▸ PROBLEM STATEMENT
In the records that come next, find every line with "agent". Return those lines.

** Opening STUDY MATERIAL block **

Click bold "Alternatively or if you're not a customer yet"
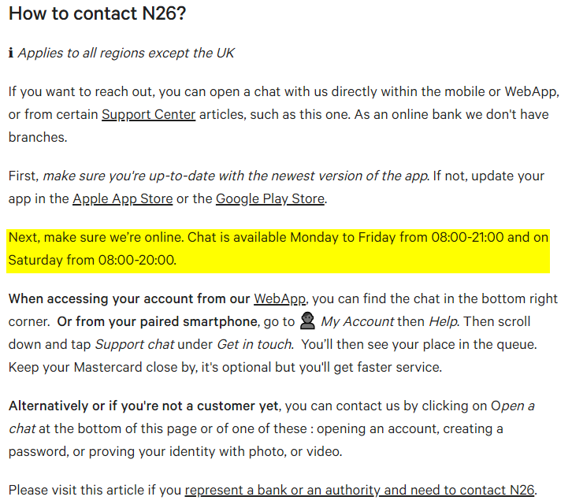Screen dimensions: 572x504 coord(143,406)
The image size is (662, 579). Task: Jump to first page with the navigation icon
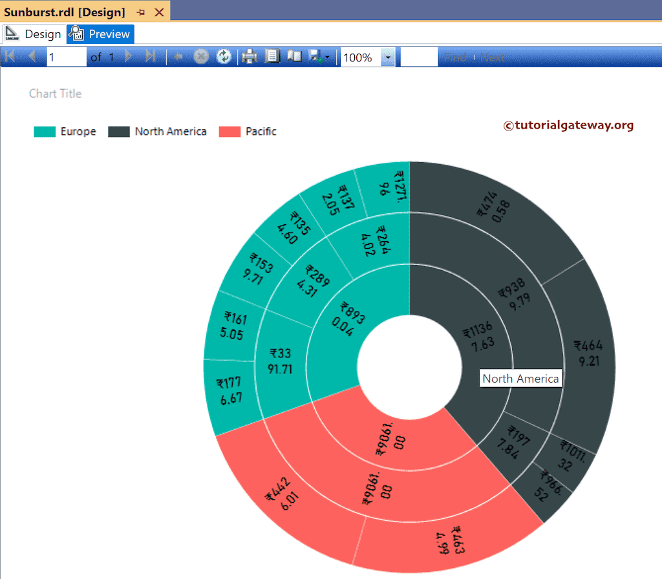9,56
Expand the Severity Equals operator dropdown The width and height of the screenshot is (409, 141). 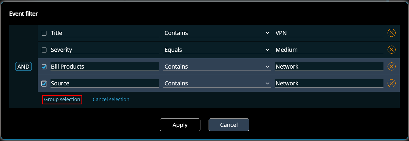click(217, 50)
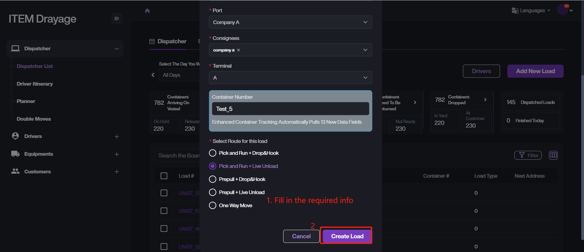Screen dimensions: 584x252
Task: Click the Container Number input field
Action: coord(290,109)
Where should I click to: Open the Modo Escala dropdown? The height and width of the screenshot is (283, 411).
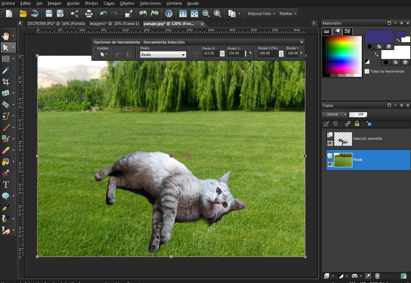163,55
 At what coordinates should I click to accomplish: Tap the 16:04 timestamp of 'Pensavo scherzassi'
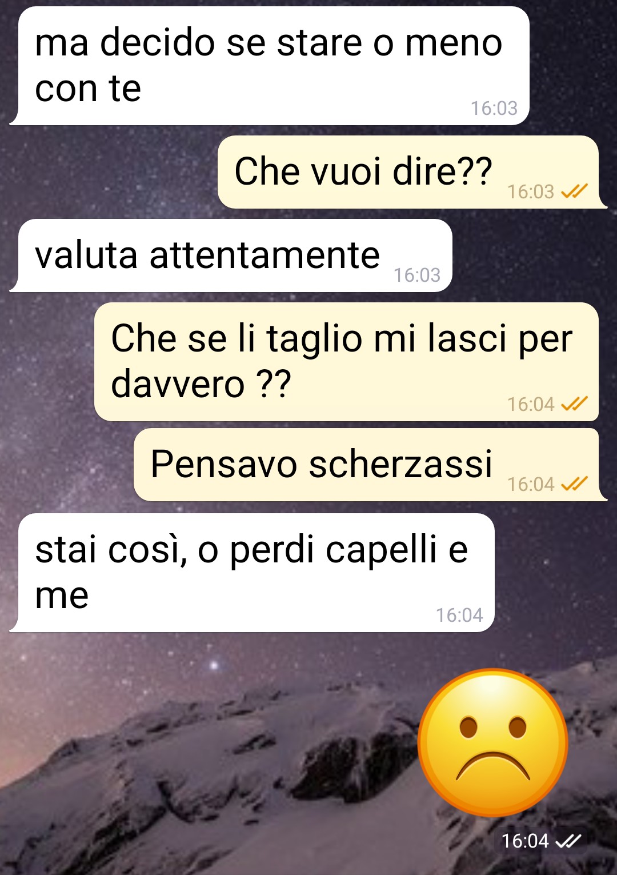coord(531,484)
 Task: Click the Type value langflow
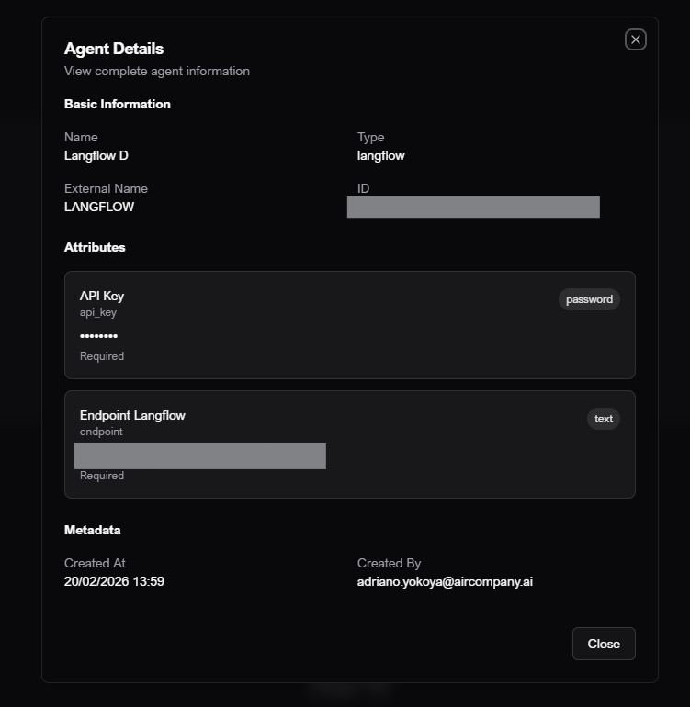pyautogui.click(x=380, y=155)
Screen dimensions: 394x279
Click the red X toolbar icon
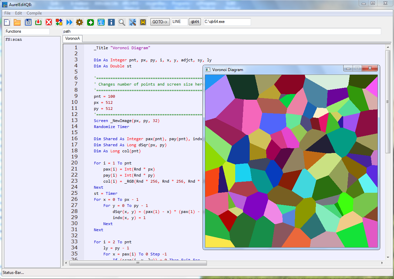pos(49,22)
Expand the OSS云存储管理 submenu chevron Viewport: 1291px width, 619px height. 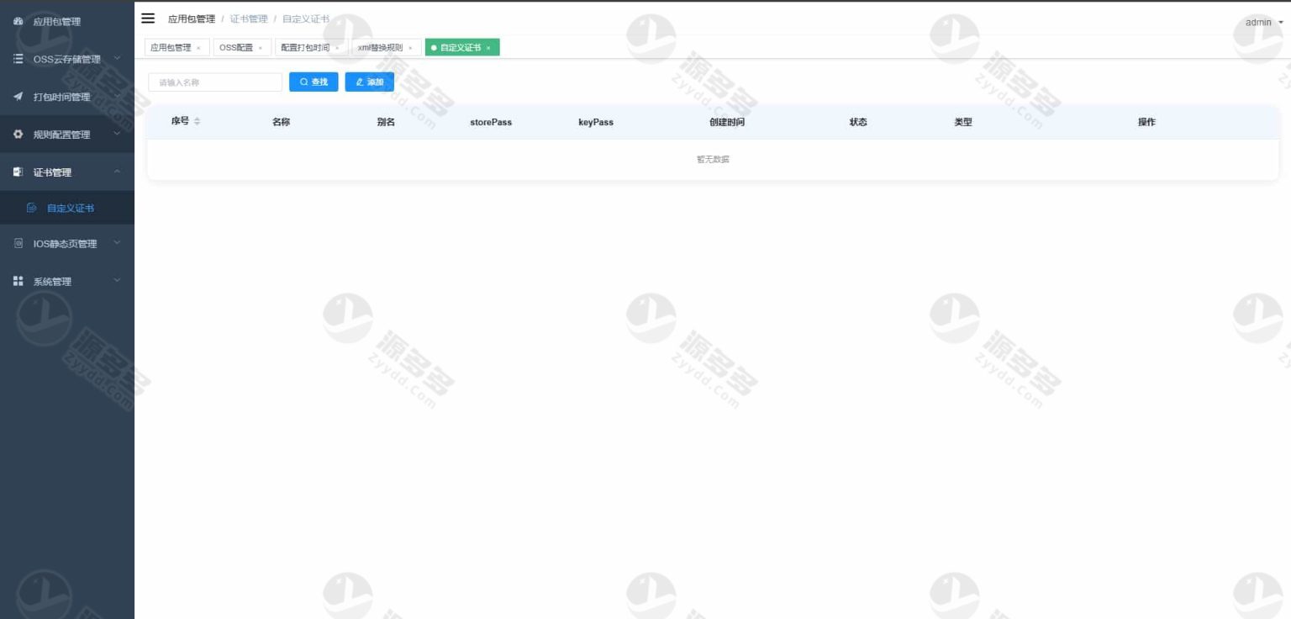click(x=118, y=58)
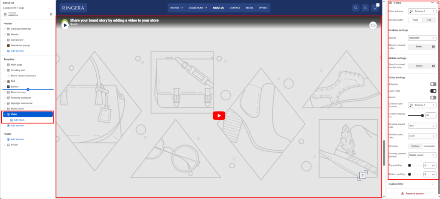Click the Remove section button

click(413, 193)
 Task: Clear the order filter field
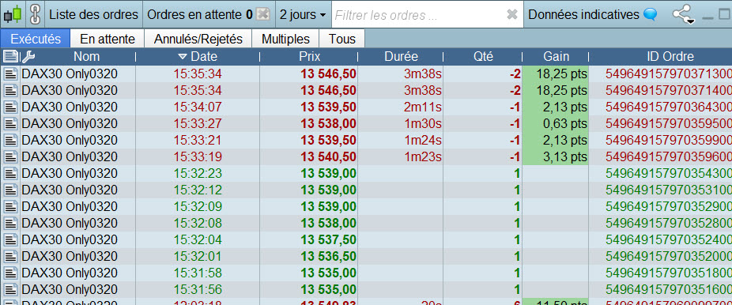tap(512, 15)
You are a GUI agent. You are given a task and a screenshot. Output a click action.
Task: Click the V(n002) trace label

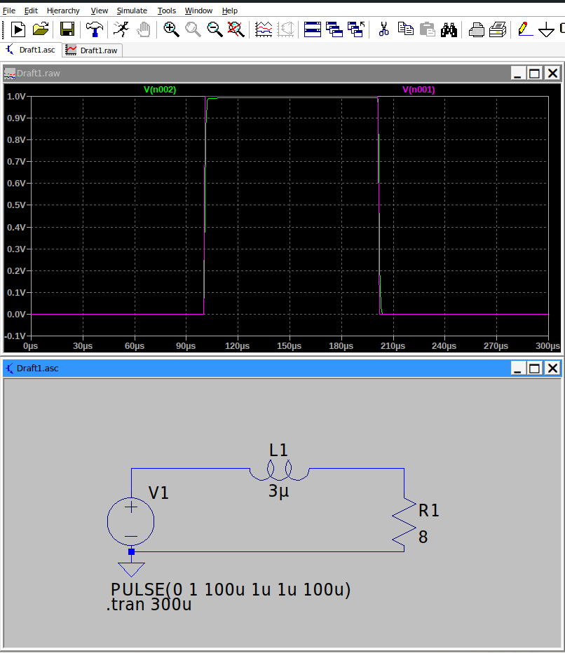pos(160,90)
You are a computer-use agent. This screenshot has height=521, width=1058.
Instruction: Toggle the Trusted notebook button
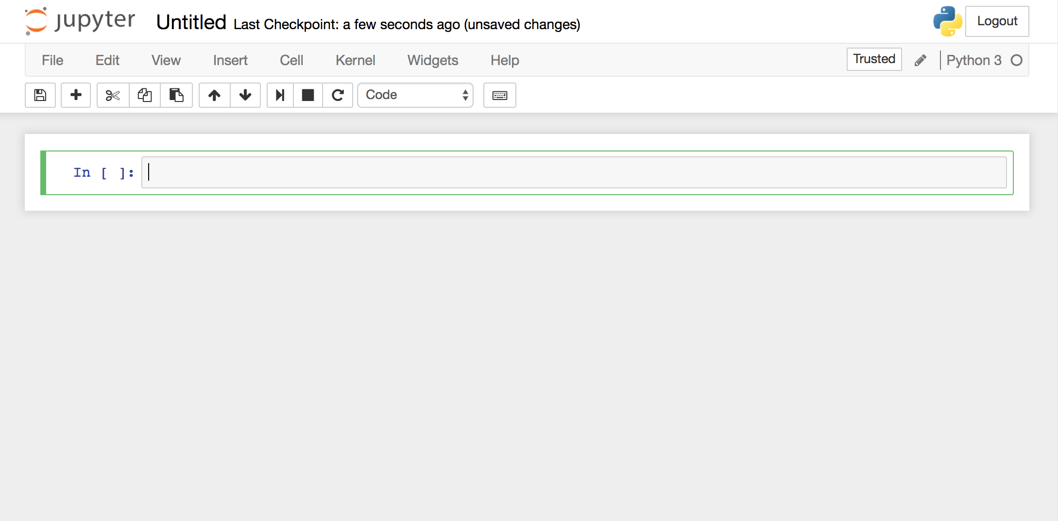[874, 59]
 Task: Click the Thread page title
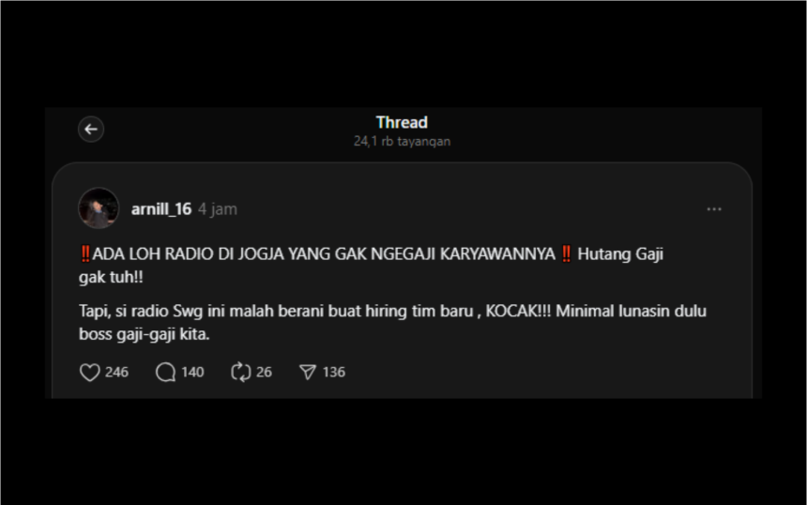[402, 123]
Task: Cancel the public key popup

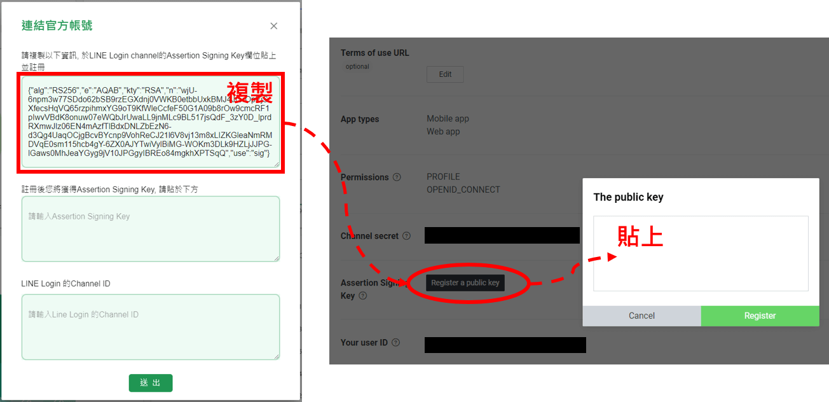Action: pos(641,316)

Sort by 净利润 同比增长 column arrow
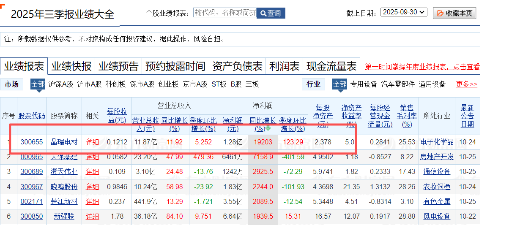click(x=268, y=128)
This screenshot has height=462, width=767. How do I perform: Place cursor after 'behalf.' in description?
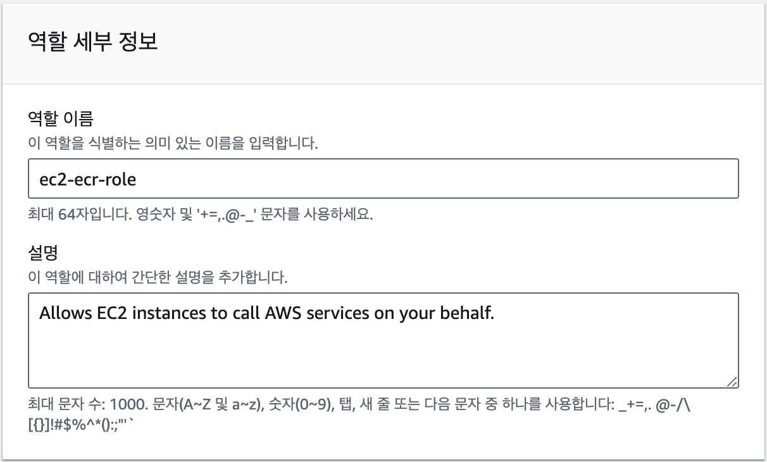point(495,313)
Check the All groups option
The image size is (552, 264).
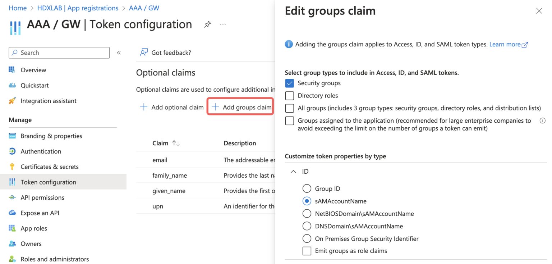click(x=289, y=108)
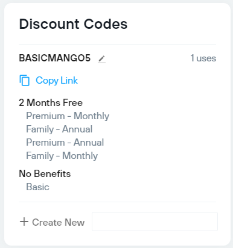This screenshot has height=248, width=233.
Task: Click the 2 Months Free benefit heading
Action: 51,102
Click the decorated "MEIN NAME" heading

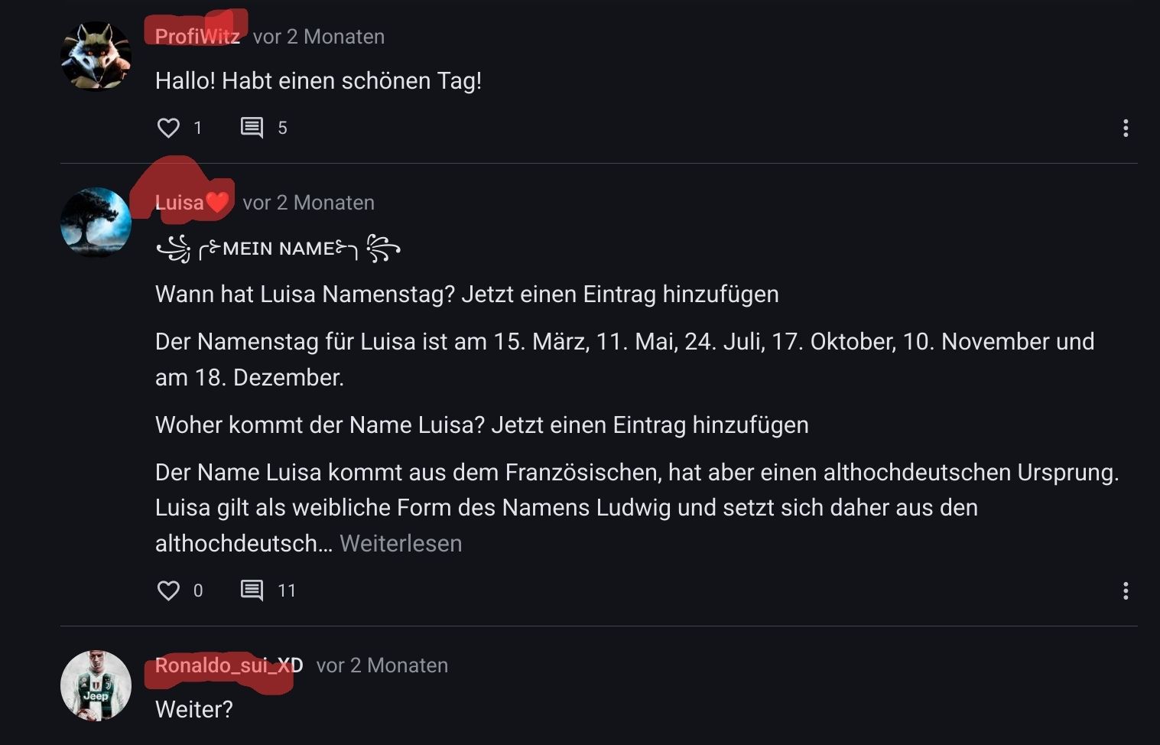(x=278, y=249)
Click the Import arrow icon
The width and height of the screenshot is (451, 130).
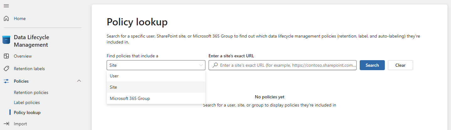pos(6,124)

** Closing STUDY MATERIAL block **

▸ OUTPUT FOR THIS EXERCISE
You are a GUI agent. You are given a task and a screenshot. Output a click action.
You are a computer-use agent. This screenshot has height=521, width=1058.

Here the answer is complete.